→ **The problem**:
Begin your transcription at the line containing "Task: Click the 搜索 button" and continue it, word for word, to the final line below. Include only those lines and skip the pictures.

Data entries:
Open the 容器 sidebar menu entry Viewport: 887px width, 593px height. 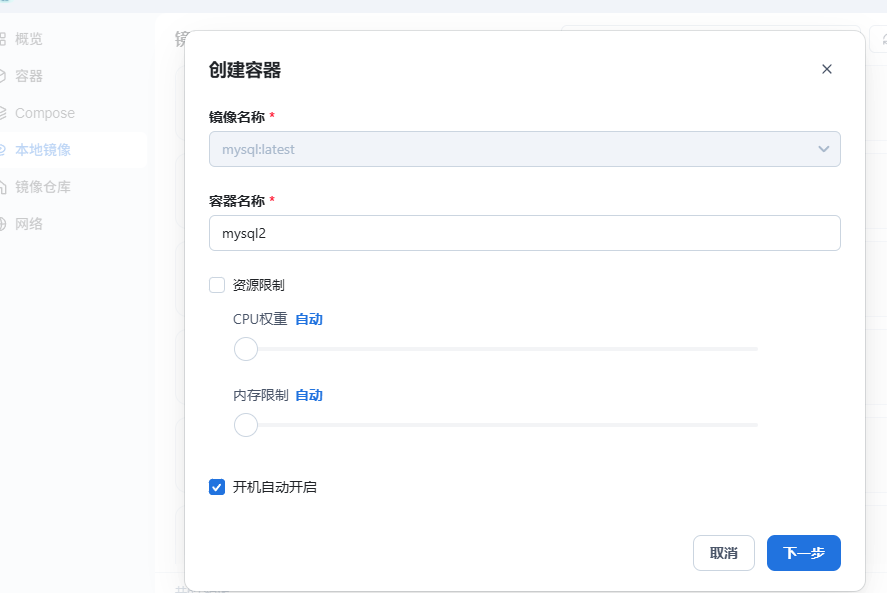pos(29,76)
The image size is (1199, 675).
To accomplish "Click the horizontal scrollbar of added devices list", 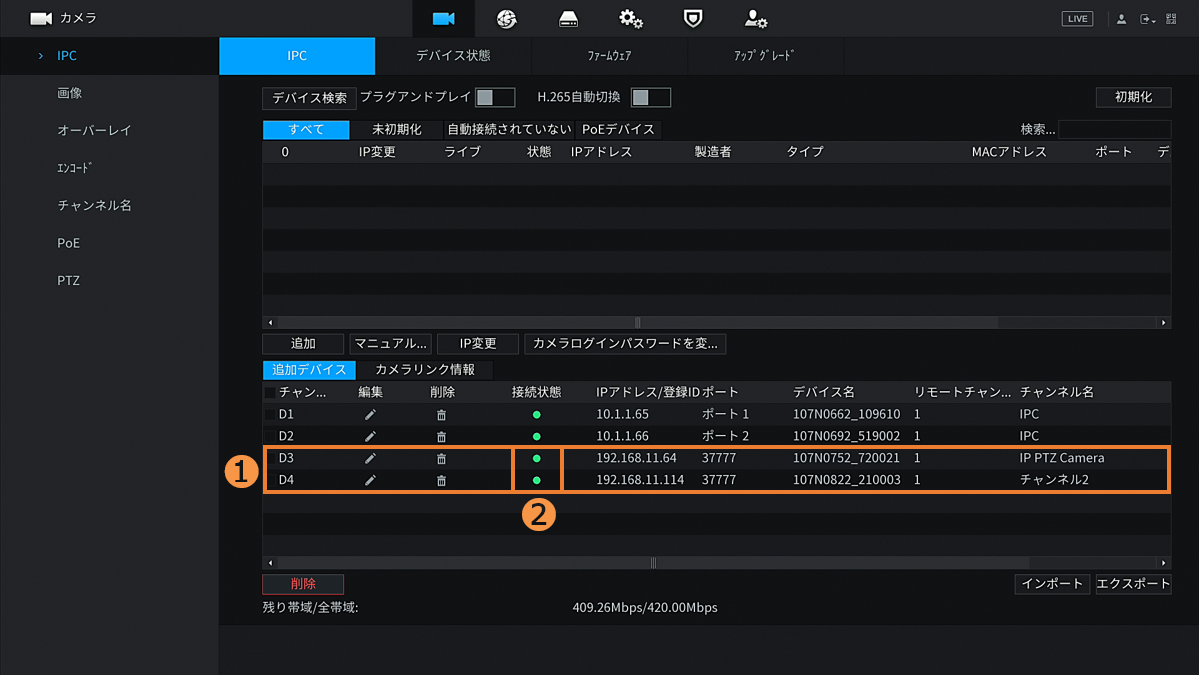I will 653,563.
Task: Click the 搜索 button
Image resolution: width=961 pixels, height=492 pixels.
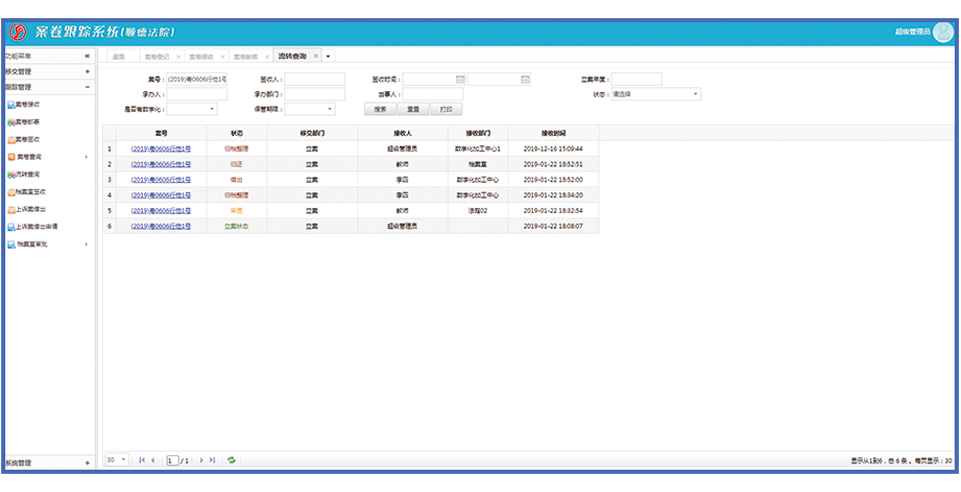Action: (x=379, y=109)
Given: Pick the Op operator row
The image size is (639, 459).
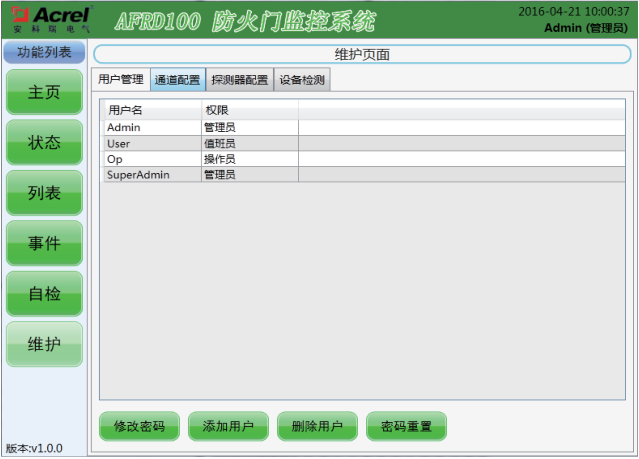Looking at the screenshot, I should click(x=150, y=159).
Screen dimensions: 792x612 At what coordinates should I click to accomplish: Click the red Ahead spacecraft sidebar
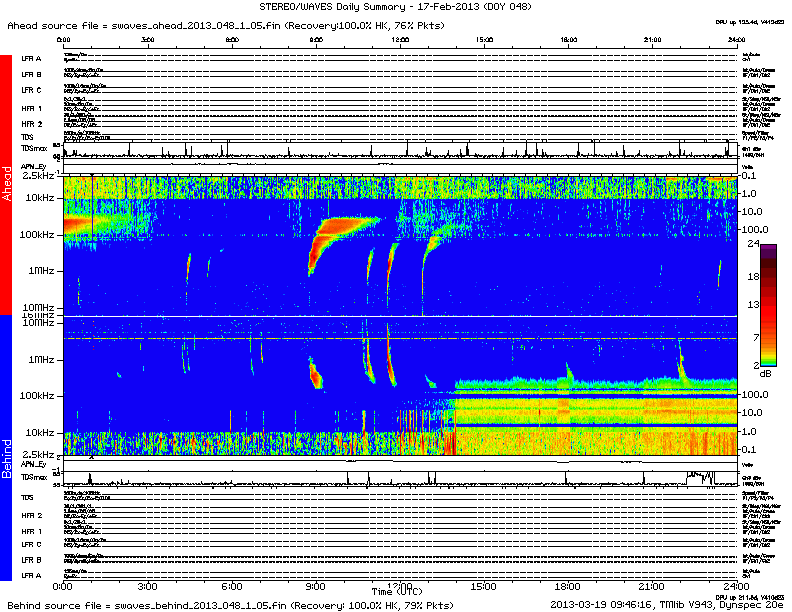pos(6,185)
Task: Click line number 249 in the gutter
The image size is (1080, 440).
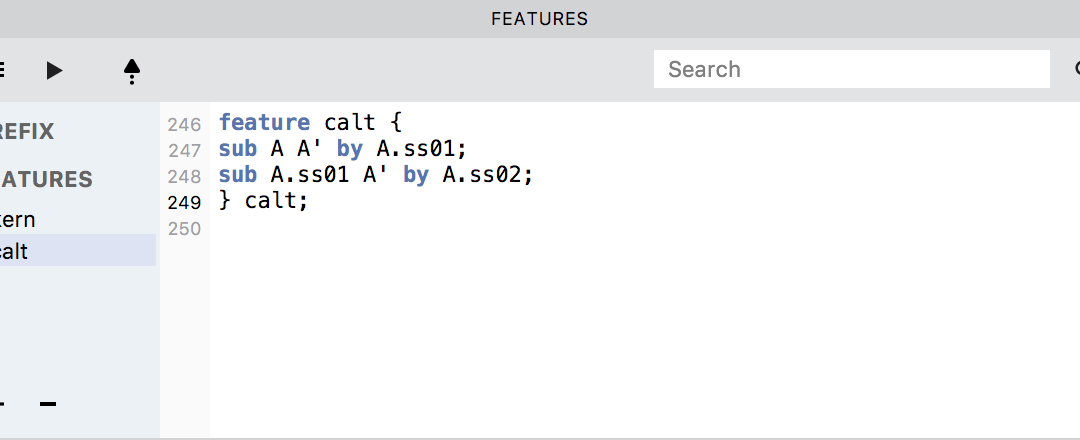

→ **Output**:
Task: Click the 搜索 button
Image resolution: width=961 pixels, height=492 pixels.
Action: (x=379, y=109)
Given: Pick the Op operator row
The image size is (639, 459).
Looking at the screenshot, I should click(x=150, y=159).
Screen dimensions: 792x612 At what coordinates should I click to accomplish: Click the red Ahead spacecraft sidebar
pos(6,185)
Task: Click line number 249 in the gutter
The image size is (1080, 440).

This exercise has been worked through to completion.